Glen Kidston

Glen Kidston

23/1/1899 - 5/5/1931

W.O. Bentley described Glen Kidston as "a born adventurer." He was rough, tough, sharp and as fearless as Birkin. He was one of the four core members and perhaps the most wealthly of the infamous Bentley Boys of the late 1920s. A former Lieutenant Commander in the Royal Navy, he specialised in narrow escapes. He was torpedoed twice during World War I and was the sole survivor from an early London to Paris airliner that crashed in fog, escaping from the burning aircraft by punching through the fuselage with his bare hands. He had succeeded in extracating himself from his submarine after being caught in mud on the sea bed and had also survived a major crash in the 1929 Isle of Man TT motorcycle race. But it was not all a matter of survival: he competed in numerous races and rallies and won at Le Mans in 1930 with Barnato.
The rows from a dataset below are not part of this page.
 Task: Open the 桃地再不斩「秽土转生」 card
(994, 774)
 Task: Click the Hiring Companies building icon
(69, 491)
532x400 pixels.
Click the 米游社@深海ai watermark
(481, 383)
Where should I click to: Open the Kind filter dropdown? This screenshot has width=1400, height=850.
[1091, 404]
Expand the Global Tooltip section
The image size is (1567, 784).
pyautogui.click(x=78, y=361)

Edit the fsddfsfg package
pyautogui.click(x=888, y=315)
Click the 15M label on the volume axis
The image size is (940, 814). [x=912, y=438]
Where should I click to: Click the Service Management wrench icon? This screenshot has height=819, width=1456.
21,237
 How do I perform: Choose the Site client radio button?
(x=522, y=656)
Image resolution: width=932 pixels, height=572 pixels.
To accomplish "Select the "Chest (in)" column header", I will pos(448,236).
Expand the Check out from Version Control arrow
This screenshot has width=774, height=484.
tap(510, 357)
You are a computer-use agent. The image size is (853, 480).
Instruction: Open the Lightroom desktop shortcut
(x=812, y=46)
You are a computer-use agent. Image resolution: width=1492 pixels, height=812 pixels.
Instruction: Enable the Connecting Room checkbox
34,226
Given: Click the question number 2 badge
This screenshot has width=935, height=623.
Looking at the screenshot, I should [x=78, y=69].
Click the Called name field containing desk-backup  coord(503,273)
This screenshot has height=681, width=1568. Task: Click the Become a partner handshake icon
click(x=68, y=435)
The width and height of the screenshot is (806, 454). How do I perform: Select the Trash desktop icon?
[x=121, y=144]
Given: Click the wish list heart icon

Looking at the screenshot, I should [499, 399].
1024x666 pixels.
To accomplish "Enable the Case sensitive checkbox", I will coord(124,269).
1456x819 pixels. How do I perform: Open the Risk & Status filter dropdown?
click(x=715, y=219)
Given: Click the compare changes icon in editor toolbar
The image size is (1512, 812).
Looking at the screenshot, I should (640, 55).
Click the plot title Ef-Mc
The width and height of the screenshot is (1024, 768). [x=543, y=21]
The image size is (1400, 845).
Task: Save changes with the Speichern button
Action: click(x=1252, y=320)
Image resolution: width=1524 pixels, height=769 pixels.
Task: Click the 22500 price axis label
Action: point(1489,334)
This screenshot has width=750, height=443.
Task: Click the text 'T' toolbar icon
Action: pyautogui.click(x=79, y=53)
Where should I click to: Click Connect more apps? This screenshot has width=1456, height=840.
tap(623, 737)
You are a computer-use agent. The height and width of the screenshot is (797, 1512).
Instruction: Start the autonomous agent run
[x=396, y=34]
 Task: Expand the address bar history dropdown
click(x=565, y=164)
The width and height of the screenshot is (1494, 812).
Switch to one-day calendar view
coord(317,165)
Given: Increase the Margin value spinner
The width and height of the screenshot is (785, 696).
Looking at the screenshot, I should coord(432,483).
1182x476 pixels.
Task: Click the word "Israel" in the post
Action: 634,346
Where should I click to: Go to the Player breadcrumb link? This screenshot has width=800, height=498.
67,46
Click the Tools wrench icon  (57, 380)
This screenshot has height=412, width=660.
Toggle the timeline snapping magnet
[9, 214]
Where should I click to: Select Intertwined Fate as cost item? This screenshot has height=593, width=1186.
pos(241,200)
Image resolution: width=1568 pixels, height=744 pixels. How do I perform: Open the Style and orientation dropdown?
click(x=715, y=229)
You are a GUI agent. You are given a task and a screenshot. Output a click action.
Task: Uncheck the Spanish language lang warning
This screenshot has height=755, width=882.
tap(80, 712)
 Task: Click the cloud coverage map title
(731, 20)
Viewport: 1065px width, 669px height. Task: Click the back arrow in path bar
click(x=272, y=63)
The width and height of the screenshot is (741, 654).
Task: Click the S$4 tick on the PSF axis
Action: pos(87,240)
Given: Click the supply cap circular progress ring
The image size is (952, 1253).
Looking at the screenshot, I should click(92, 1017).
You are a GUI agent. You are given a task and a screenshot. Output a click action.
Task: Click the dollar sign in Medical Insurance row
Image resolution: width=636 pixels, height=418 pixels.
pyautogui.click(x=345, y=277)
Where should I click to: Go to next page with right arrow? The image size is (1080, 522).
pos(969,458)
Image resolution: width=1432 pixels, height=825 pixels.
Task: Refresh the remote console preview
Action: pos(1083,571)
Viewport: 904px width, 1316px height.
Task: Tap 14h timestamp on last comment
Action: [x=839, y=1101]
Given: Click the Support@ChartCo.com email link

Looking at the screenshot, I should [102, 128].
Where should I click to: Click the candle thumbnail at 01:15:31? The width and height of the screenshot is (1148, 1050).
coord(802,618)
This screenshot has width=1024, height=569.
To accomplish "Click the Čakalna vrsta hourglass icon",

In April 1931, he completed a record breaking flight from Netheravon to Cape Town, completing the journey in just 6½ days, flying a specially adapted Lockheed Vega monoplane. Sadly he never to make the return trip as his luck finally ran out a year after his Le Mans victory when his overloaded De Havilland Moth biplane broke up in midair while flying through a dust storm over the Drakensberg mountains during a tour of South Africa. A memorial to him stands at the place where his aircraft crashed.